The fallacy in the argument of these men lies in the supposition that it is more destructive to the progeny of a given fish to kill it when its eggs are nearly ripe, than to kill the same fish eight or ten months earlier.

We must not, however, ignore the counter argument. Such is the mortality among fish that only an infinitesimal percentage attain to maturity. Möbius has shown that for every grown oyster upon the beds of Schleswig-Holstein, 1,045,000 have died. Only a very small percentage, perhaps not greater than this, of the shad or the smelt ever come upon the breeding grounds. Some consideration, then, ought to be shown to the individuals which have escaped from their enemies and have come up to deposit the precious burden of eggs.

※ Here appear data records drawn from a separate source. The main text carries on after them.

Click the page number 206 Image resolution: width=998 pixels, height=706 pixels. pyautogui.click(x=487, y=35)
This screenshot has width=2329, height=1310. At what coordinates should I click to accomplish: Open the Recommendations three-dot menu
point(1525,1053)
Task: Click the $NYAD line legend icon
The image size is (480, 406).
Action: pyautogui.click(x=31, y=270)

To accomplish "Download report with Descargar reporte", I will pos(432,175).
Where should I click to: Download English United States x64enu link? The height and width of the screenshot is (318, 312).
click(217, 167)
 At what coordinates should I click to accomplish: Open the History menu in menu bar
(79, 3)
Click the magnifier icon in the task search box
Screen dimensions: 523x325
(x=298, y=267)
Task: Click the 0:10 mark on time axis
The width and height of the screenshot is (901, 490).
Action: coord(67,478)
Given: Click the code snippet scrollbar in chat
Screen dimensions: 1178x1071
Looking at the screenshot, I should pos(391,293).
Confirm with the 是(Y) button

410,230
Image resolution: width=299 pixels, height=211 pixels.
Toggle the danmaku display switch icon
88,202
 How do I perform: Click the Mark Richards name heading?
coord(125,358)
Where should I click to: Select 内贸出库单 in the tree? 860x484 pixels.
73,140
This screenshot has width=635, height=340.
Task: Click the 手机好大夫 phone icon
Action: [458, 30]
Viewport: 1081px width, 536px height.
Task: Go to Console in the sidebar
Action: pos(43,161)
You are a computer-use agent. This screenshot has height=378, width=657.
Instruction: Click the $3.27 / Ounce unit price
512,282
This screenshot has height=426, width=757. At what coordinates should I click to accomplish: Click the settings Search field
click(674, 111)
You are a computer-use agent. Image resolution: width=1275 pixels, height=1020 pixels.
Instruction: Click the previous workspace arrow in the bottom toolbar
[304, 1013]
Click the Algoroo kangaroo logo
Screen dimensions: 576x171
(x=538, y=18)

How much must they be protected?

Here the fish culturist comes in with the proposition “that it is cheaper to make fish so plenty by artificial means that every fisherman may take all he can catch, than to enforce a code of protective laws.”

The salmon rivers of the Pacific slope, and the shad rivers of the east, and the whitefish fisheries of the lakes, are now so thoroughly under control by the fish culturist, that it is doubtful if any one will venture to contradict his assertion. The question now is, whether he can extend his domain to other species.

Legislation and fish-ways, then, are, as yet, of little practical importance. Actually, they repeat the proverbial act of the clown who locked the stable door after his horse had been stolen. No one makes laws or builds fish-ways until he is of the decided opinion that the fish are pretty nearly gone.